[Data provided]

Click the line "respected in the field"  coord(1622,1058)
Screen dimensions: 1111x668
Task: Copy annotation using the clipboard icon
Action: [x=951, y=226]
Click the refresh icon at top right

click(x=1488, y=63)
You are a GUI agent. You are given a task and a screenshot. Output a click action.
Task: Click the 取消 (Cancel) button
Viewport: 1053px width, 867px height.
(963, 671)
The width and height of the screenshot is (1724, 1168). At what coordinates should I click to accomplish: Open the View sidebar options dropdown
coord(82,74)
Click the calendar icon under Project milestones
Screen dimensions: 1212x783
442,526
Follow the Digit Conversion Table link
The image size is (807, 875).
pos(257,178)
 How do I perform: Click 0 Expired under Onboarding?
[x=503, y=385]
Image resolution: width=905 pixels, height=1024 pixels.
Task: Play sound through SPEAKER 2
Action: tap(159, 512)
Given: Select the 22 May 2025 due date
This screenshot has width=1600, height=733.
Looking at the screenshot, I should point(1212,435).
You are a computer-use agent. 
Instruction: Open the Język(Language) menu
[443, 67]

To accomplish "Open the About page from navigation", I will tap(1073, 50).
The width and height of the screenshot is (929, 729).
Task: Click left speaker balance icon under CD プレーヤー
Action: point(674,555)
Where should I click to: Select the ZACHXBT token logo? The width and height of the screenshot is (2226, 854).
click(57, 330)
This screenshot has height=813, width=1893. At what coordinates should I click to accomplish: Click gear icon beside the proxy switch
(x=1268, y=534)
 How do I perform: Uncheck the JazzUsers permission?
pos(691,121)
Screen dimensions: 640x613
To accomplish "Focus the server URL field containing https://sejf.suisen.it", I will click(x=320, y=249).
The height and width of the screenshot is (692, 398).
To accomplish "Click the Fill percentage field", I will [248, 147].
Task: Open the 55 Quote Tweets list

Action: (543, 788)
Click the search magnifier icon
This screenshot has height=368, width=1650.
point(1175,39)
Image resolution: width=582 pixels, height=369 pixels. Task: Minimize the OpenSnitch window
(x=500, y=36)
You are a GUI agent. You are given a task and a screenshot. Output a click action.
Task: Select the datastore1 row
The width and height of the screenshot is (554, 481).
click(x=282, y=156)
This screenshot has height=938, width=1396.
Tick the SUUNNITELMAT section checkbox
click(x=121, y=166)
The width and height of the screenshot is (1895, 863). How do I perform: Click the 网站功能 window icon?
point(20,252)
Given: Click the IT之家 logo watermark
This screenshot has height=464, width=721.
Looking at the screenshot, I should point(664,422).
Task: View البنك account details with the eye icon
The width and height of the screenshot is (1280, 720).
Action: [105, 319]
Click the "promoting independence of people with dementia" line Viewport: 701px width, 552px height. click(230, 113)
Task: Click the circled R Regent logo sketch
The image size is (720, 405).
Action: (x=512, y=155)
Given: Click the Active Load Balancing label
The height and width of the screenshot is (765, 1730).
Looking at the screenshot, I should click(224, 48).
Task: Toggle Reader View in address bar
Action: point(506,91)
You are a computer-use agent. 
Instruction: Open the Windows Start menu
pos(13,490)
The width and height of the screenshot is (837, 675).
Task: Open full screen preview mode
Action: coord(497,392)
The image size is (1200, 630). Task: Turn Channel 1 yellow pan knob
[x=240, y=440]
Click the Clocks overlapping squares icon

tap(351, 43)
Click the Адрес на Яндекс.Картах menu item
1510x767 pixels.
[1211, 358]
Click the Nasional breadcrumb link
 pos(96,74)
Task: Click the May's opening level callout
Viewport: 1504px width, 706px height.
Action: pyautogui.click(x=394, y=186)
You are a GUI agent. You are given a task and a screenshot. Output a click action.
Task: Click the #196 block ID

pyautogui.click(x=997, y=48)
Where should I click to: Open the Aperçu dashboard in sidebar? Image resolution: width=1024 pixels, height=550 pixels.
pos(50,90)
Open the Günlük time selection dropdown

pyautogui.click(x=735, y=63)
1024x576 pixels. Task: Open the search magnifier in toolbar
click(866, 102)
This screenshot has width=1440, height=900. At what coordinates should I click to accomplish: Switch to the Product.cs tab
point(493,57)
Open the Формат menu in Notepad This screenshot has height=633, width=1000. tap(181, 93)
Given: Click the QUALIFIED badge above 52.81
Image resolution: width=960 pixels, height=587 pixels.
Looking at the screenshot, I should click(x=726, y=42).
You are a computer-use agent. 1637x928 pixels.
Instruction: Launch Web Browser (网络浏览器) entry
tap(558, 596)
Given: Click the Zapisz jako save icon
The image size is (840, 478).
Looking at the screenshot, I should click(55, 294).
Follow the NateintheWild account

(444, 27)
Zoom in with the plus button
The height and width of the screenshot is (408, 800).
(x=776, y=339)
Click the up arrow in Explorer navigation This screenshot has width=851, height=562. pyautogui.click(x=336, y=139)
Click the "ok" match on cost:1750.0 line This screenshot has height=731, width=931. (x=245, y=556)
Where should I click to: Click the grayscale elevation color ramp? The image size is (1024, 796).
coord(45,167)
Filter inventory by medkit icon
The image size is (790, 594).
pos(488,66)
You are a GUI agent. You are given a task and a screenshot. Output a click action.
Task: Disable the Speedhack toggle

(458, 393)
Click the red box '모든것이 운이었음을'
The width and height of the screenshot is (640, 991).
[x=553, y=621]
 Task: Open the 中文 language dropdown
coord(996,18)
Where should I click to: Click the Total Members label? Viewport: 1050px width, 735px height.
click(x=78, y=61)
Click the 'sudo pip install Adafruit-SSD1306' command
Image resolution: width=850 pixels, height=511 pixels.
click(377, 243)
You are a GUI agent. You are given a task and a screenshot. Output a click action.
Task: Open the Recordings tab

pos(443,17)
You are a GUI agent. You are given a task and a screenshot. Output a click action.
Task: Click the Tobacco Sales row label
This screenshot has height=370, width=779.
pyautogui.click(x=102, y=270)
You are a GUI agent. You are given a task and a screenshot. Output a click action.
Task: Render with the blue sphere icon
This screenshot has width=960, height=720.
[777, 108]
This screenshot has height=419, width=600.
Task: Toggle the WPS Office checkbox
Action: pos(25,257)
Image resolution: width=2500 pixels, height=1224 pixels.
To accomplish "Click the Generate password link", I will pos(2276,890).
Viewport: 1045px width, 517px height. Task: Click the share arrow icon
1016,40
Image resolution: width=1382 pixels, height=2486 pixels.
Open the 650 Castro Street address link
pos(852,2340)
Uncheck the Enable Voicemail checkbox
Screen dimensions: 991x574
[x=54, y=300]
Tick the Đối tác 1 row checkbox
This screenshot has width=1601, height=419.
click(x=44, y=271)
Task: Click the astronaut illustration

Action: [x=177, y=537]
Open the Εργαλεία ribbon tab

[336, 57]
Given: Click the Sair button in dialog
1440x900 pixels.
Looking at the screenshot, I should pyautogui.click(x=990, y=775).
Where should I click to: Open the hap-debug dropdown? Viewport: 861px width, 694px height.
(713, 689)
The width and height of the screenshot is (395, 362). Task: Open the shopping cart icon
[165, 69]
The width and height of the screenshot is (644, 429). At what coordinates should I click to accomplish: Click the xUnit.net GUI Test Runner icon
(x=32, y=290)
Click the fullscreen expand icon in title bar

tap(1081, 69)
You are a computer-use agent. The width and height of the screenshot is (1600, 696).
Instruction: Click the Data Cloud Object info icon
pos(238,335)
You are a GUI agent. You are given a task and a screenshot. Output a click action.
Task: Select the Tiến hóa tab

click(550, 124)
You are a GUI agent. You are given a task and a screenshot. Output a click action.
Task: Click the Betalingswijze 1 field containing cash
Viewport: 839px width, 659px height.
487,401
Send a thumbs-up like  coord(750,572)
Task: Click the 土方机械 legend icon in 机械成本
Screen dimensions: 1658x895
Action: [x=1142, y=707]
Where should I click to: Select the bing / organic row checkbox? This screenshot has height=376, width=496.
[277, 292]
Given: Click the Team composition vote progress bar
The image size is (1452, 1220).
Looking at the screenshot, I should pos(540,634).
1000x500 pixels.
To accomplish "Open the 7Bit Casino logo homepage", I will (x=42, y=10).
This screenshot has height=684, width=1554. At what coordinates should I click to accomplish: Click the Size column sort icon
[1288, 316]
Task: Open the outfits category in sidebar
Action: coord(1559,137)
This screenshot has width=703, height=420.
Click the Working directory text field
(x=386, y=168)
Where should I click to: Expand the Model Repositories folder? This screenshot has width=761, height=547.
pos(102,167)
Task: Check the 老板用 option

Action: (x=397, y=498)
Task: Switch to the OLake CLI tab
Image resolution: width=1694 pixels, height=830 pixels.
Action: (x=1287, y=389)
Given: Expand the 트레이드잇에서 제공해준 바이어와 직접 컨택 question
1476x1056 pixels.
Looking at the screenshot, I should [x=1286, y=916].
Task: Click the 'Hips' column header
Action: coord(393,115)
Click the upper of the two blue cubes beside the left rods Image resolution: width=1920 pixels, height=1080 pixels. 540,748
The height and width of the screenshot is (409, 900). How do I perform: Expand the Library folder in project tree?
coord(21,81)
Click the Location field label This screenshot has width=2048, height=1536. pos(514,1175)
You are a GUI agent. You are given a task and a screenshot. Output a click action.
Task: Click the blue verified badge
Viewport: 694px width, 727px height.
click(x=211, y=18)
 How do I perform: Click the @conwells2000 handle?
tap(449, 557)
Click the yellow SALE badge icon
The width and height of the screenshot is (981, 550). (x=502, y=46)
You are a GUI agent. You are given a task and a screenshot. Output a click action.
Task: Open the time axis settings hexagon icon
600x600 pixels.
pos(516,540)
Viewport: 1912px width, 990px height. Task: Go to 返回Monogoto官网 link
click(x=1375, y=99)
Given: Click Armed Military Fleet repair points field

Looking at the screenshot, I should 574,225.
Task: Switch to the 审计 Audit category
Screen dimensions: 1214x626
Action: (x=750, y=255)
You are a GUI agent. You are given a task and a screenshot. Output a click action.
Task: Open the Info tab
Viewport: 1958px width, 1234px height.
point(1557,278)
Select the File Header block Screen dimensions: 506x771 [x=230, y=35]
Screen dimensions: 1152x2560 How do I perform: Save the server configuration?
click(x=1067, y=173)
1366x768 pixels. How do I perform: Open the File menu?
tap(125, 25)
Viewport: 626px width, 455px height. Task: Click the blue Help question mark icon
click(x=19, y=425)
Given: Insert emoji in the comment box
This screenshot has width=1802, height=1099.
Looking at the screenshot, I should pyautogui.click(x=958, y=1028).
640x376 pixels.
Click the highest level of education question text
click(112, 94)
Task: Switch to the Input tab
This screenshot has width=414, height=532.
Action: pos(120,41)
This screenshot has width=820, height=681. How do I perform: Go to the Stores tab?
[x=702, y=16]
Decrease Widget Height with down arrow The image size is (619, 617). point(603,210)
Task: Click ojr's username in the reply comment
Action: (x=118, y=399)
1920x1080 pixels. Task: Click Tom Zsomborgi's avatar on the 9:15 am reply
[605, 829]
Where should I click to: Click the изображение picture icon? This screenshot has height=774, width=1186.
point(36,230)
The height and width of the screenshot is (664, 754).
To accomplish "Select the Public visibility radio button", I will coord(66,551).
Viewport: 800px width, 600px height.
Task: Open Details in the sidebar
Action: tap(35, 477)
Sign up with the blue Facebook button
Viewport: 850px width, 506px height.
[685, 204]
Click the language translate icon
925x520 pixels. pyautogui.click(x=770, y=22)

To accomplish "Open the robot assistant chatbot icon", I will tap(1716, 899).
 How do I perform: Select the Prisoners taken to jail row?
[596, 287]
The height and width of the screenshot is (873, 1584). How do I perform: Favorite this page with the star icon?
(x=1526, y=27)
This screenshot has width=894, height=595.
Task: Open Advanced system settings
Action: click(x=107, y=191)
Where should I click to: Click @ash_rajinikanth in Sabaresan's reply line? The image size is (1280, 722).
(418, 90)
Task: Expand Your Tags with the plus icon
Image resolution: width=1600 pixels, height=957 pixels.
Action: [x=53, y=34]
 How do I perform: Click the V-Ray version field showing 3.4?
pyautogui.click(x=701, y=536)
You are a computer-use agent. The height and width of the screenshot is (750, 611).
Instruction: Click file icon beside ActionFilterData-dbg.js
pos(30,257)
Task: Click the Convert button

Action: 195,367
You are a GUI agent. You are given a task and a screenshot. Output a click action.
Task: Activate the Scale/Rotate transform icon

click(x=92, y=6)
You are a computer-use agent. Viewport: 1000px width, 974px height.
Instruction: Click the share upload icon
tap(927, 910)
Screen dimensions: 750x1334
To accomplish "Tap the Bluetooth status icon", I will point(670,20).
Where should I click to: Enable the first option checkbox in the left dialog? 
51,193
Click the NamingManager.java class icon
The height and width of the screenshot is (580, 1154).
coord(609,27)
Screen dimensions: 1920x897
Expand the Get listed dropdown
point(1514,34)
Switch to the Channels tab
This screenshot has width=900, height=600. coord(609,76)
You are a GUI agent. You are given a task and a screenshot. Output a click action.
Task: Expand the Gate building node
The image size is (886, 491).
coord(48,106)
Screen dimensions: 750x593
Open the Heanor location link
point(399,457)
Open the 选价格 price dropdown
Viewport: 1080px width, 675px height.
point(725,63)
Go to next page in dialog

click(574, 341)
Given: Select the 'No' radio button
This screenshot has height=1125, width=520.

[/Data provided]

Exercise directions
In the data above, how many lines contain the word "containing"? Only the number is wanted.

Response for this exercise
2